MB – How is it that the context of current US pressure on Iran is kept almost completely separate from that of Iraq? It is as if the US has been given a clean slate, a fresh historical starting point. Up until the release of the NIE summary few journalists chose to frame the ‘concerns’ and ‘beliefs’ of the US towards Iran in the context of the illegal invasion of it’s neighbour. Since the release of the document the mainstream media, which for the most part sold the fabrications of WMDs in Iraq, is now questioning this new intelligence on the basis of Iraq‘s intelligence ‘mistakes’. In your opinion is this coincidental conversion with powerful rhetoric borne out of faithful concern?
PE – Iran and Iraq cannot be covered as separate stories. The disaster perpetrated by the Bush administration in Iraq worked to the benefit of Iran. There’s no possibility of an Iraqi government – even a puppet government – not enjoying very close relations with Iran. Backtracking a bit, the same reasons invoked for invading Iraq – and the same techniques of manufacturing consent – have been branded by the neocons for bombing Iran. Before the NIE estimate the U.S. mainstream/corporate media was all out bent on war, uncritically accepting even torpid variations of the demonization campaign, such as "Iranian weapons" killing U.S. soldiers in Iraq. I could bet a case of sublime Bordeaux that post-NIE, the U.S. corporate media will accept any other excuse the neocons may come up with to once again demonize Iran. Because the ultimate goal has nothing to do with the nuclear issue: it’s about regime change. The neocons are so desperate that they would go for a false flag operation, or a Gulf of Tonkin gambit, to get their war.

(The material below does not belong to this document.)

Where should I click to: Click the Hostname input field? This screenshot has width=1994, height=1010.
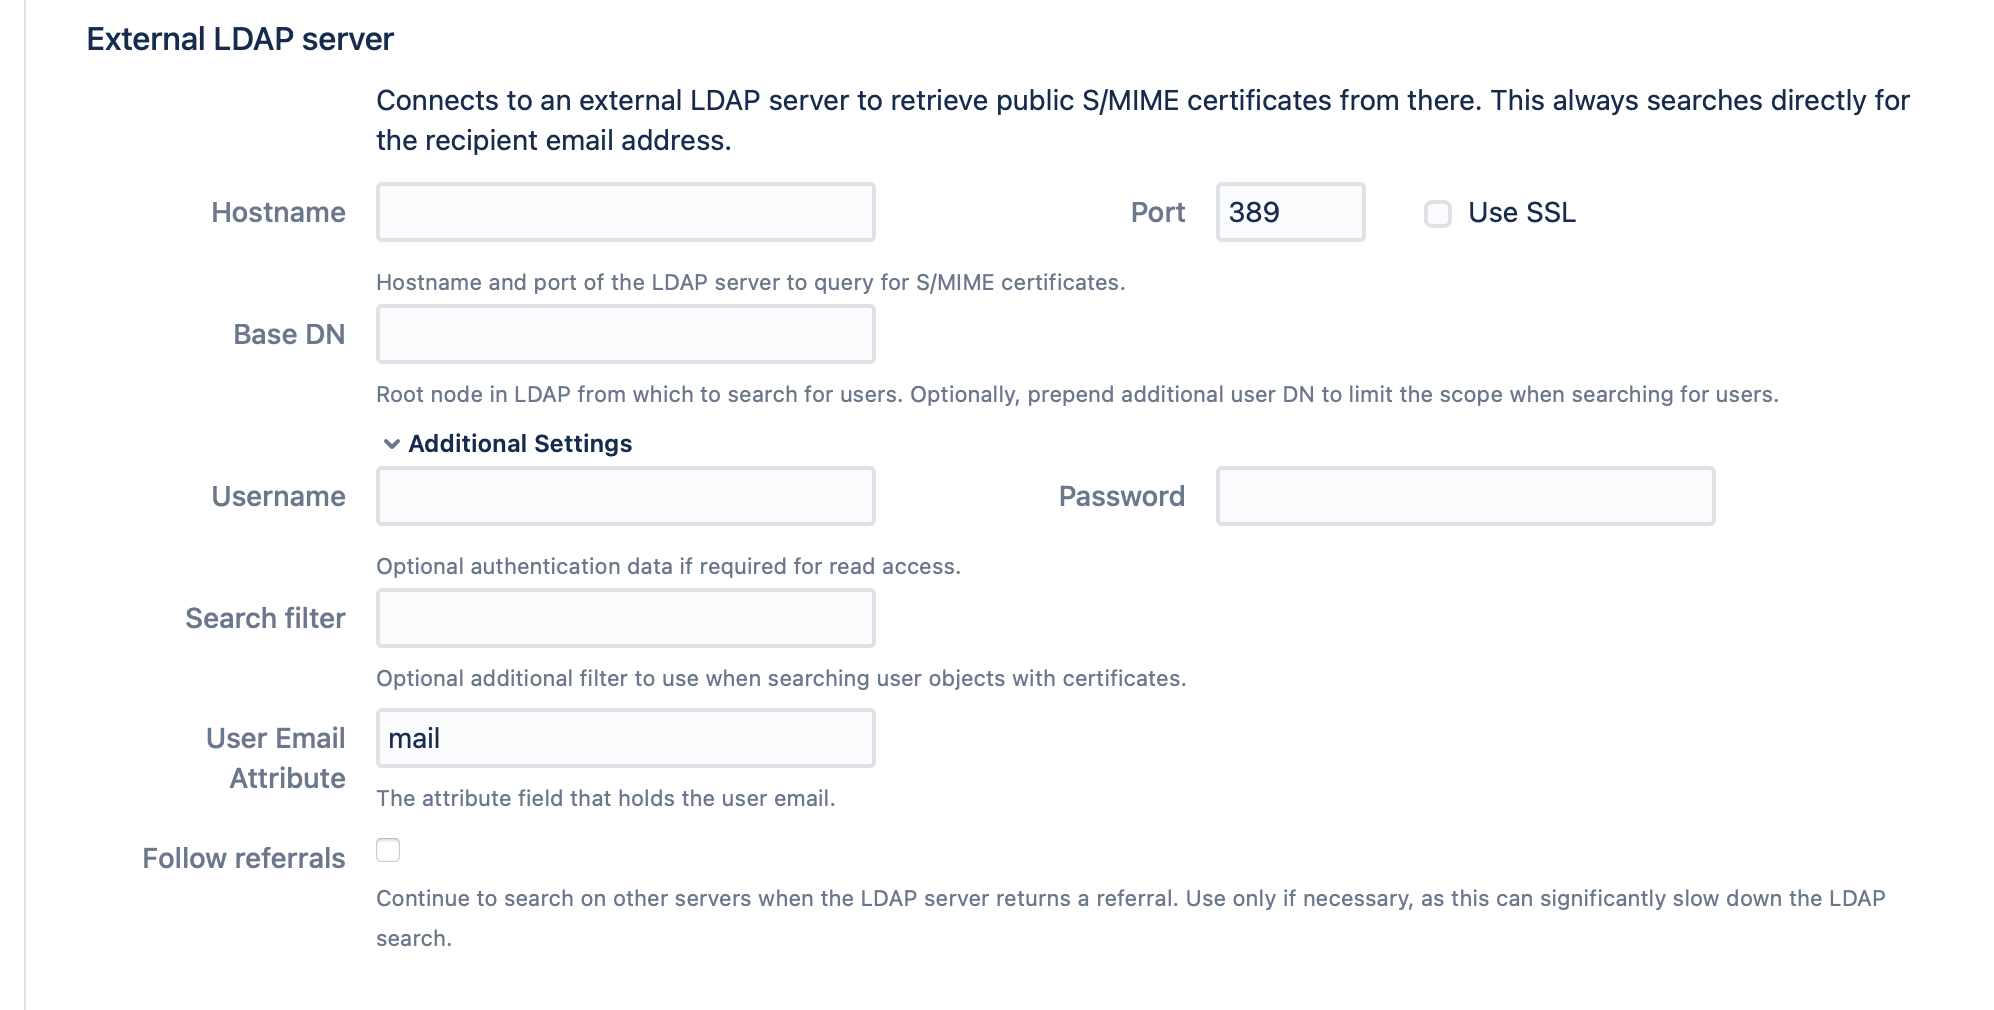click(x=625, y=212)
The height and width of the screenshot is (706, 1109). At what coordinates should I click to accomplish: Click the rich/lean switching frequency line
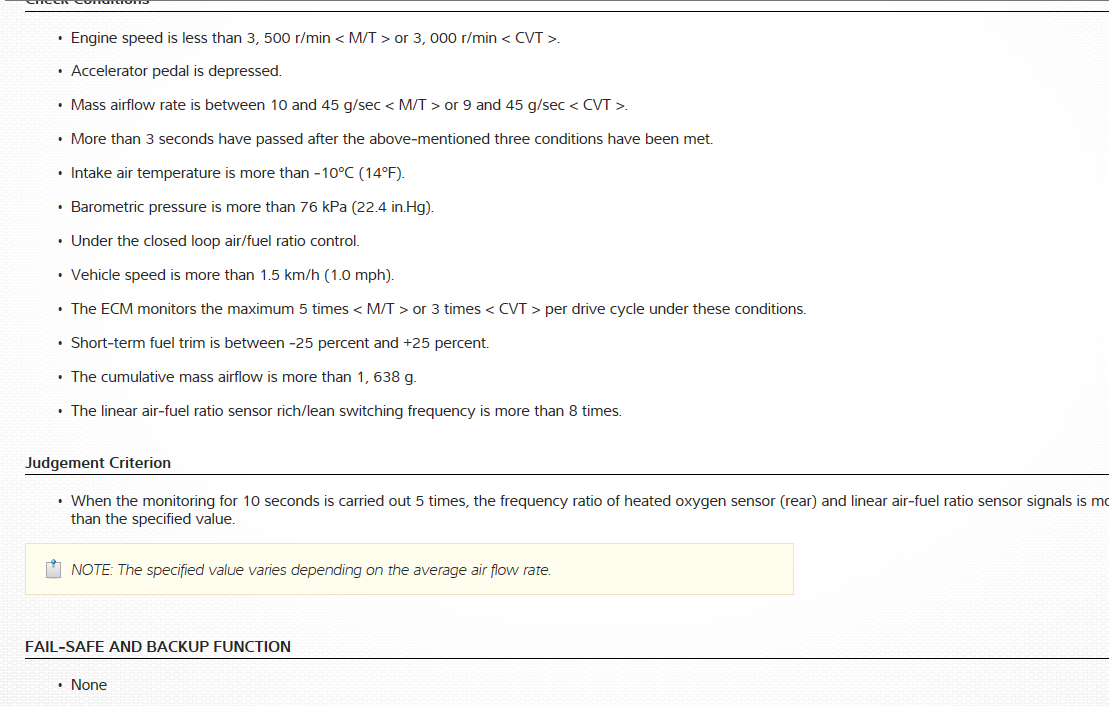tap(346, 411)
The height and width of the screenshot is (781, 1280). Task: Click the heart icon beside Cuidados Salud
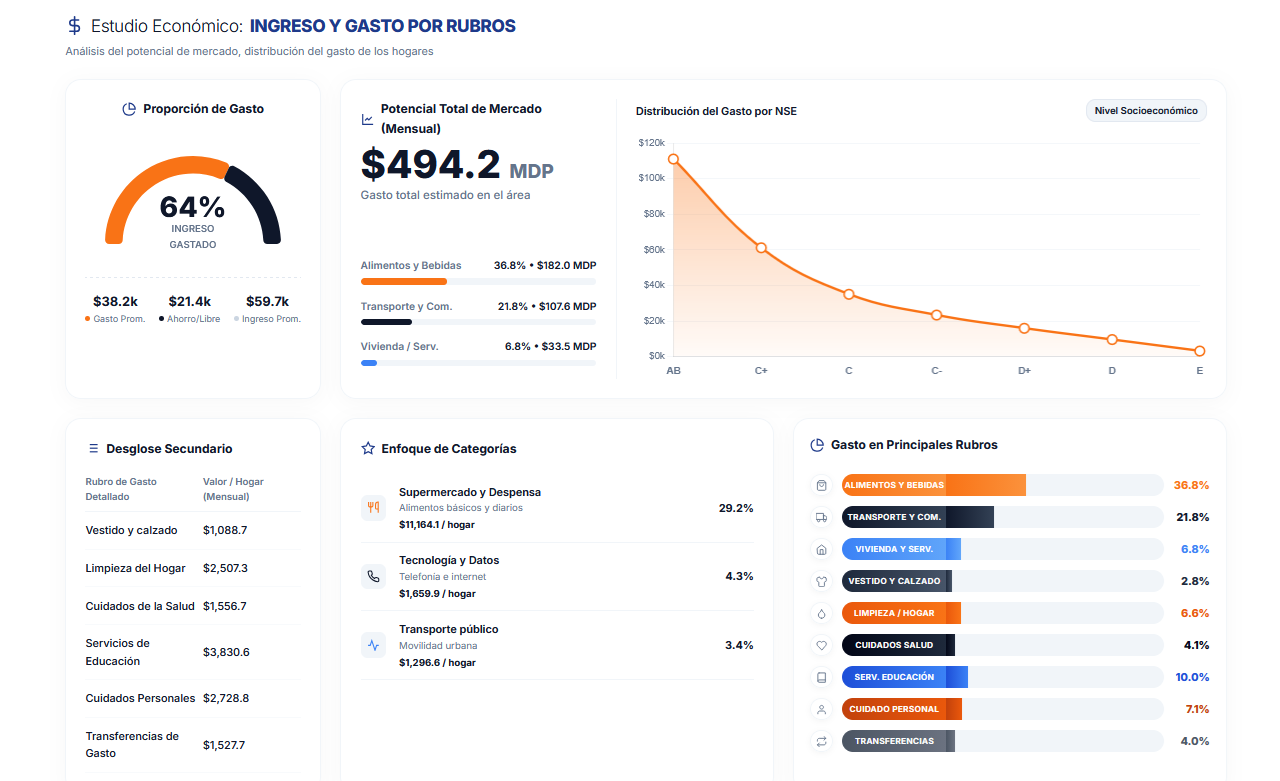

Corporate media also loves wars. The 1991 Gulf War made CNN. The Bush administration still has enough time to wreak havoc – and provoke a new war, or at least a new civil war. That’s what they do best. They did it in Iraq, in Gaza, in Somalia, and the next is Lebanon. They are trying in Iran – by financing the PJAK, the sister arm of the Kurdish PKK. And they won’t stop trying. As for mainstream/corporate media, forget it. It simply cannot speak truth to power because it’s embedded with power.